Si ça fait flop avec Mi Bestia le brésilien Marco Dutra figure en haut du panier de la hype Apocalypse, virus, fin du monde, secte avec son trippant et halluciné Bury your Dead. Soit, un compte à rebours de l’Apocalypse mettant en scène deux chasseurs d’animaux accidentés sur la route, un prêtre défroqué aux allures de rock star et un monsieur tout le monde. Cependant, sa fiancée fait partie d’une secte Sorochore dont les spots publicitaires montrent une fillette médium qui a baptisé sa poupée apocalypse puisque chez les Grecs c’est un nom féminin ! Idées démentes, invasion de délires visuels : la caméra rentre dans le breuvage de la secte et tourne trois fois dans sa substance sanglante et pailletée jusqu’au vertige et s’incruste dans votre psyché bien après la vision du trip brésilien.

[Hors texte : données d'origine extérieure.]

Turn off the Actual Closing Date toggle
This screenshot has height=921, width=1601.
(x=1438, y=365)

Autre réjouissante fin du monde, si je peux me permettre cet oxymore- Else est une réussite dans cette catégorie que Thibault Emin explose intelligemment en mixant également comédie romantique trash, humour, anticipation, film politique. Else propose une inspection à la loupe littéralement, bourrée d’humour et d’invention sur la vision du couple et du monde en général quand il vire catastrophe. Cathy dit à son chien « Les maîtres sont faits pour être quittés » ce qui pourrait être une bonne métaphore du cinéma de Thibault Emin tant il est à la fois sous influence est totalement libre. On sent l’empreinte de David Cronenberg et John Carpenter que le cinéaste cite régulièrement.

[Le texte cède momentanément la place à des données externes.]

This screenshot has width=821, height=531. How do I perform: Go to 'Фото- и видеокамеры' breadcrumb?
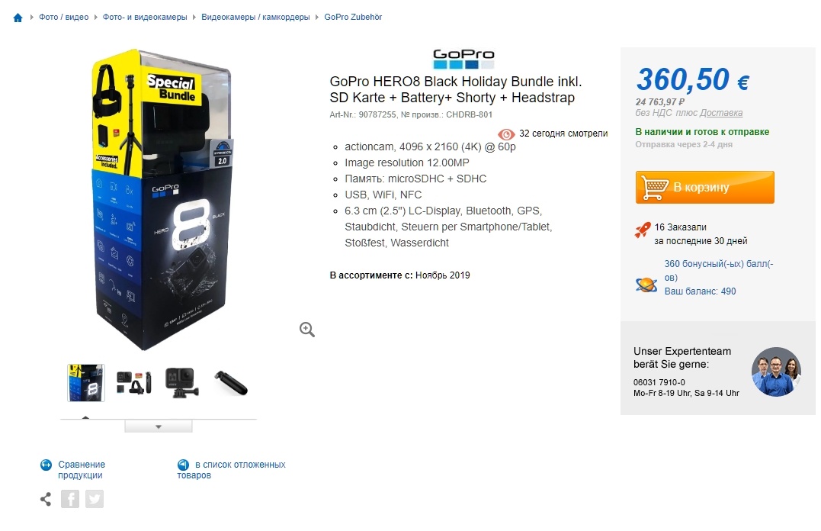tap(145, 17)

Le film passe d’une couleur flashy quasi fluo à un noir et blanc hyper stylisé. La contagion se transmet par le regard dans ce monde futur, c’est tout dire. Le premier long de Thibault Emin se verra à juste titre récompensé du prix des meilleurs effets spéciaux et maquillage et du prix Citizen Kane, récompensant l’originalité d’un nouveau venu. Le jeune quadra français a mis 17 ans pour réaliser un film zéro concession. Ça en valait la peine. D’autant qu’il vient également de recevoir le prix du meilleur réalisateur au Screamfest de Los Angeles (record de longévité des festivals de films d’horreur aux USA puisqu’il existe depuis 2001 mené par la passionnée et engagée Rachel Belofsky) .


  1. Je laisse Emin conclure car avant d’être un cinéaste c’est un amoureux du Genre :
    J’ai l’impression que cette fois on peut vraiment dire que ça y est, le film de genre d’auteur en France s’est installé, il y a une production qui s’étoffe.A Sitgès, j’ai découvert Planète B d’Aude Léa Rapin, mi  Animale d’Emma Benestan. Je ne m’étendrai pas ici sur ce qui peut me séparer (en tant que spectateur) de ces films ; ce qui me semble important est leur qualité d’abord, leur originalité ensuite, et puis la présence d’un propos, d’une pensée. Et bien sûr le fait que ce sont des femmes qui réalisent, qui produisent et qui constituent même l’essentiel de l’équipe. Certaines font le choix de tourner en anglais à l’étranger comme Coralie Fargeat, Fleur Fortuné avec The Assessment ..Mais les films de genre d’auteur produits en France sont clairement en train de passer du stade d’exceptions à celui de tendance installée. Noémie Merlant s’y est mise également avec Les Femmes au Balcon ; David Moreau (Ils, The Eye, Seuls) revient avec MadS. Marina de Van, Claire Denis, Lucile Hadzihalilovic, Yann Gozlan, Julia Ducournau, Bertrand Mandico, Yann Gonzalez, Just Philippot, Arnaud Malherbe, les frères Boukherma, Thomas Cailley, Guillaume Nicloux, Coralie Fargeat, Jérémie Périn étaient tous des exceptions.C’est en train de changer.Après le rachat d’OCS par Canal, le paysage du financement est plus imprévisible et angoissant que jamais.Mais j’espère de tout coeur que la tendance perdurera. Avec des films les moins formatés possibles.

    Sitgès est un reflet exceptionnel de cette vitalité avec une programmation aussi généreuse. On espère que la cuvée 2025 sera aussi savoureuse que celle de 2023.